So the parallels with Paula Rego are certainly there. Society, the state… They are portrayed as oppressive, violent, life-ruining things. We see the despair Patrón and Luk are left in after his attack as they hug like they have nothing left but each other. This moment, toward the end of The Wedding, marks a turning point. A single warm pink light illuminates the stage as the rest of the cast, in roles of victims rather than oppressors, wander onstage and form an even bigger hug around them. The damage done by the state is healing through people taking care of one another. After all the show’s fanfare and noise, this scene is stripped back and beautiful; the acoustic album. Even the simplicity of the circle formation suddenly appears transcendental. And now too there is confetti – but much less, and much more gently – soft and wayward, like falling petals. From this point, the pinky lighting toughens to a much more fierce and fiery orange, and the ensemble ride the wave of the collective to take their seats on a horizontal line of chairs. For what I now realise is the first moment of total unity in the piece, they clap their hands, stamp their feet, and chant their newfound group strength in a rousing, upbeat rhythm. It surges, more and more intense – and ends, triumphantly, the kind of ending that you can’t help but love and applaud furiously. All the brutality and darkness was harrowing, but it brought us here.

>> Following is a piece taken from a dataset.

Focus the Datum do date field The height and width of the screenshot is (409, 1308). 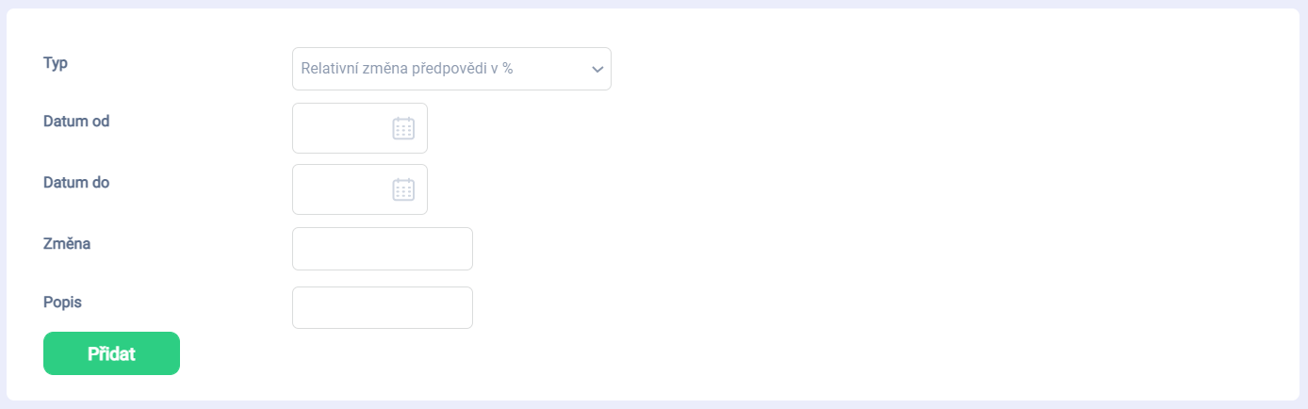tap(341, 189)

The Wedding whizzes us down a gigantic emotional slide – starting at silliness, looping through playfulness and charm, taking us to the depths of state brutality and the oppression of the individual, and then giving us a final push down the tunnel of collective healing and catharsis. The interval-less 80 minutes fly by, which for me, is rare (I value my processing time). Indeed, ‘The Wedding’ does not have the ease-to-follow of linear narrative. It is much less like a three course wedding banquet than a lively buffet affair, where you have much more freedom over your helping and you can individually choose which hors you’d most like with which d’oeuvres. And I feel this is extremely pertinent to the idea of the piece. Life, as dictated and interpreted by oneself, as much more affirming than that to which the state would have us wed.